== Required action ==
Please find the number of lines in the material below where the string "screenshot" occurs, and give only that number.

***

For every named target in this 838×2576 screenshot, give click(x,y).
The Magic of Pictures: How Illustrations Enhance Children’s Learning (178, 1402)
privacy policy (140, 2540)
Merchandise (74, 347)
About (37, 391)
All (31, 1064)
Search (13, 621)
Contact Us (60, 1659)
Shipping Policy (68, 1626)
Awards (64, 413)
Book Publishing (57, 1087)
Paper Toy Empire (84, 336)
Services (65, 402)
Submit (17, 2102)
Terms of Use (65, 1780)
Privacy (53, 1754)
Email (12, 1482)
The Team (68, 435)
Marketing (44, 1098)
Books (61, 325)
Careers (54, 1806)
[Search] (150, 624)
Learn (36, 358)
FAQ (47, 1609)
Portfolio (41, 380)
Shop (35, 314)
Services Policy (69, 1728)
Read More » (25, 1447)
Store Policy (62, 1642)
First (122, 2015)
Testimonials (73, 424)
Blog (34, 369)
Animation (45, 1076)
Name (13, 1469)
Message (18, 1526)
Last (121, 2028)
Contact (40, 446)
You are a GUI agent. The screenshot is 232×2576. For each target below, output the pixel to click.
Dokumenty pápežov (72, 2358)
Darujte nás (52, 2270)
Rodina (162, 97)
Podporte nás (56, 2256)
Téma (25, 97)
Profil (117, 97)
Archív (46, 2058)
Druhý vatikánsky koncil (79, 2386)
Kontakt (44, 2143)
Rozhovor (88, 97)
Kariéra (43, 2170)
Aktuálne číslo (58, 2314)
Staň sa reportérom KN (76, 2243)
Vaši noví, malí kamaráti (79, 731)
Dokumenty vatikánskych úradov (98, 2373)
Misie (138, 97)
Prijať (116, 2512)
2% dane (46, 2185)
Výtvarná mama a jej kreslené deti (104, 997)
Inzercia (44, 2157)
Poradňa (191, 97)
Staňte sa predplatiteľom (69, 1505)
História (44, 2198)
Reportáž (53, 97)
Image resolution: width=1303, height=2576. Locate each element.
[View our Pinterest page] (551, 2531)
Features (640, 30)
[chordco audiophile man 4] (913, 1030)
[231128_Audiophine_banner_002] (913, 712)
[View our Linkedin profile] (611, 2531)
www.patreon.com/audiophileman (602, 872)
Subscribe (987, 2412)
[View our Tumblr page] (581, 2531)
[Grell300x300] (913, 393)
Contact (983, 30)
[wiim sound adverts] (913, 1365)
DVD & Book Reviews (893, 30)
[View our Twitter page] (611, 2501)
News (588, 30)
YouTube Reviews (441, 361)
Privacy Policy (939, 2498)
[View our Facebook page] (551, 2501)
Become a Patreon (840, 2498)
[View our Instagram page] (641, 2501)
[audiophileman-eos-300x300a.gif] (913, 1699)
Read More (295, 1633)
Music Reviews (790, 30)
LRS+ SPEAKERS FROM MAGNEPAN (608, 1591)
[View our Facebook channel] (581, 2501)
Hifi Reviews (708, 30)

***

== Answer space ==
2